In this film Tarantino really indulges himself and there is a great deal more dialogue. The typical Tarantino stuff such as the stupid monologue about Superman is not so subtly woven into the script. The characters constantly embark on long speeches which are too slick to be real, Bill in particular talks for ages and ages and I found many of these scenes really boring. I think the reason is the lack of character depth, the first film established a comic book style which also included two dimensional characters. Going from epic action to long conversations with characters we don´t know anything about and so have no empathy with just doesn´t work.
The action sequences which do feature in this film are on a par with the first effort and great to watch. Gordon Liu gets a meatier role here as martial arts master Pai Mei and he is fantastic and very funny although the character is perhaps overly familiar to any martial arts fan. Although I liked the sequence with Uma learning from Pai Mei it was entirely ripped off from a variety of older martial arts films and it has been done better in numerous Jackie Chan flicks (Drunken Master, Master with Cracked Fingers).
The references continue throughout but many of the ideas come from the cheesier end of martial arts such as the exploding heart technique. The film feels disjointed and this is not helped by the confused procession of bizarre music and sound effects. While some of the direction seems heavy handed and confused this is in part because Tarantino seems to be so desperate to reference all these great films that influenced him. There is also room for some genuinely great shots of his own devising and I especially liked the scene which showed the Viper Squad entering the church with the camera backing out of the door and into the sky to rest looking down on the scene before fading out.
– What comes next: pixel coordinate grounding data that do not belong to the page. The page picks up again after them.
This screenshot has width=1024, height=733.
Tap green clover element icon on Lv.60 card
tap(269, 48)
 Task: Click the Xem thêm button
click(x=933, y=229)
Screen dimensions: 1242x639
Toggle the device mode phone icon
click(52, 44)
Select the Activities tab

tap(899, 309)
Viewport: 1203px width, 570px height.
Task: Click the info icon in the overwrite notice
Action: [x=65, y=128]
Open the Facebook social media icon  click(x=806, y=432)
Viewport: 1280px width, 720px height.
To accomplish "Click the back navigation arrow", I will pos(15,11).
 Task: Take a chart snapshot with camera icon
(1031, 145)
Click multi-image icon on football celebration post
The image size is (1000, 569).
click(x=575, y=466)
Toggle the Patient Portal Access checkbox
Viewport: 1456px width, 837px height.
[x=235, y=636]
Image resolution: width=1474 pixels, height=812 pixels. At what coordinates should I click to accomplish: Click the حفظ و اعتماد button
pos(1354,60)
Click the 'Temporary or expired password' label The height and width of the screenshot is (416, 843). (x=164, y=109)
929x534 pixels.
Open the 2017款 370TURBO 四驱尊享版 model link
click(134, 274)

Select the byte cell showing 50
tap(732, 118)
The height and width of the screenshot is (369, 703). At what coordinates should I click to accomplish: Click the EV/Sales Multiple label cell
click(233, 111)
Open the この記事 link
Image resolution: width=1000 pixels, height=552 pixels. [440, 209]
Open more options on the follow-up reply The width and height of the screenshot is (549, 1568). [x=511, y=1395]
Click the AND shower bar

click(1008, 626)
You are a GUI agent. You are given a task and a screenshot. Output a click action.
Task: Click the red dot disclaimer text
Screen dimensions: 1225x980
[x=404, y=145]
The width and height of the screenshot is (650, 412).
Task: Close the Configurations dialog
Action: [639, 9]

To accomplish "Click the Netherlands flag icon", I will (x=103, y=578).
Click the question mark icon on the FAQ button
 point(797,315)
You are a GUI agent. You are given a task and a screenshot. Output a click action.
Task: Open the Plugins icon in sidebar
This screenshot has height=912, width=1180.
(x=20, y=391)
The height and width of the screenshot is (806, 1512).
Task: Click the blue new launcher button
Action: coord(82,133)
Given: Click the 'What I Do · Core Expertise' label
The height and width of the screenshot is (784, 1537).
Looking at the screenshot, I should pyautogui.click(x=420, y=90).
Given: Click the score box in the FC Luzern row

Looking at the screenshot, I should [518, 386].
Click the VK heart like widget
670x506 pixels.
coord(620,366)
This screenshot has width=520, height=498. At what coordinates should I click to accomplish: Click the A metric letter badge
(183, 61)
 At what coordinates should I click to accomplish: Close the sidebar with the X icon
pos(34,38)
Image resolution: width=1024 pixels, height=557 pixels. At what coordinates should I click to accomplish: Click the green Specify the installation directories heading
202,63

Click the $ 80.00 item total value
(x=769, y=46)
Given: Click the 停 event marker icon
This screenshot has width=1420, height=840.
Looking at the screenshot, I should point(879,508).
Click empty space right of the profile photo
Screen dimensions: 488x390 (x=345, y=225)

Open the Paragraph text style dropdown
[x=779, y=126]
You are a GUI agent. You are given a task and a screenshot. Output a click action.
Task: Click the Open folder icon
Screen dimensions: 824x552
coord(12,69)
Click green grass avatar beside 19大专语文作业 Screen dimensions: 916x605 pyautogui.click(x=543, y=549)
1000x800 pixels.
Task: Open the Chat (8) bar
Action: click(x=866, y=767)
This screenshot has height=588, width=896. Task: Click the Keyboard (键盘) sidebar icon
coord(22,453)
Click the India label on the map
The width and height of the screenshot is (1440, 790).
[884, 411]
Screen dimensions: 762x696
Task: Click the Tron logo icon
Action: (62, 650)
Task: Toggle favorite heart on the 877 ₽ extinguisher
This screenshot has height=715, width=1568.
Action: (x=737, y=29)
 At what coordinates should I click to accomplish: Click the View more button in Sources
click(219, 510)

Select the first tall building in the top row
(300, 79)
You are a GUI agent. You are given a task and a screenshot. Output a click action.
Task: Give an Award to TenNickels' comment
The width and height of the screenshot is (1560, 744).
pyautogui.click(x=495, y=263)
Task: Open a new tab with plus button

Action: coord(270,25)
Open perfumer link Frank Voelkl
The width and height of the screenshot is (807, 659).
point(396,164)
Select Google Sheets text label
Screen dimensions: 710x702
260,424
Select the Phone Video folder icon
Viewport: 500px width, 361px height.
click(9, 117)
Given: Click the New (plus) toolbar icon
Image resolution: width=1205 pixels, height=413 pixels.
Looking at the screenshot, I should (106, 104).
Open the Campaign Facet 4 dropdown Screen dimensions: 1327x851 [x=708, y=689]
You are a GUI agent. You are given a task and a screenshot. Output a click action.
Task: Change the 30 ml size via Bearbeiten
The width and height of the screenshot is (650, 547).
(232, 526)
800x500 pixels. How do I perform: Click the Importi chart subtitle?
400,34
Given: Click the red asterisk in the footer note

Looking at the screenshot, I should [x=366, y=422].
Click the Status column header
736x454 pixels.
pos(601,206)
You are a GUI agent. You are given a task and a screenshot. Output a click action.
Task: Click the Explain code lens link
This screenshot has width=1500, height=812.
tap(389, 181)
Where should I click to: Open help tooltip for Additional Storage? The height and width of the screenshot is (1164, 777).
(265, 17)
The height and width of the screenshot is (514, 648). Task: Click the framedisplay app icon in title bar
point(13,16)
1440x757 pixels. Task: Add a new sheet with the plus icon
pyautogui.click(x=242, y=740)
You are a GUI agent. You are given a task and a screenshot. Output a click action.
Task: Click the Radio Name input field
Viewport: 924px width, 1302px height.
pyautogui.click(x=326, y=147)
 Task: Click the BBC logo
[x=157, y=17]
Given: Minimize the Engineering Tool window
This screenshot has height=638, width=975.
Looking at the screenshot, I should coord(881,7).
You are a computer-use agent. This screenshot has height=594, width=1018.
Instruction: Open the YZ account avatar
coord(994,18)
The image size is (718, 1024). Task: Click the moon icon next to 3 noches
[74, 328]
It was a beautiful shot and unusually understated compared with the rest of the film.
The storyline bobs and weaves all over the place with some nice moments and some not so great twists. Eventually we build to an underwhelming climax which left me feeling very unsatisfied. The pacing of the film is a lot slower than Vol.1 and I´m unsure how the two would work together as one film but I think you´d need to re-edit it. The explosive action seems to decline as the film progresses and it jars with the slow ending.
Once again the acting is very good. I think Michael Madsen is quite untalented and I have never seen him act convincingly except when he is a psycho in a Tarantino movie. It is partly the posturing and the fact that Tarantino gives him two dimensional characters but he was really good in this. Darryl Hannah is convincing as Elle Driver but we don´t find out much about her and she comes across as a comic book villain. Carradine was fine as Bill, I didn´t like the character but he acted it well enough. Uma Thurman was up to her usual high standard but once again she was not a developed character rather a personification of revenge.
Ultimately after the promise of the first film I felt deflated after seeing this. Thinking over the two films you have to wonder if Tarantino tried to pack in too much, the storyline is not that complex but is told in a complicated way and there are far too many references which could be criticised as blatant plagiarism. In comparison with the majority of movies released both Kill Bill films are far better and well worth the admission price but don´t expect anything thought provoking this is pure style over substance.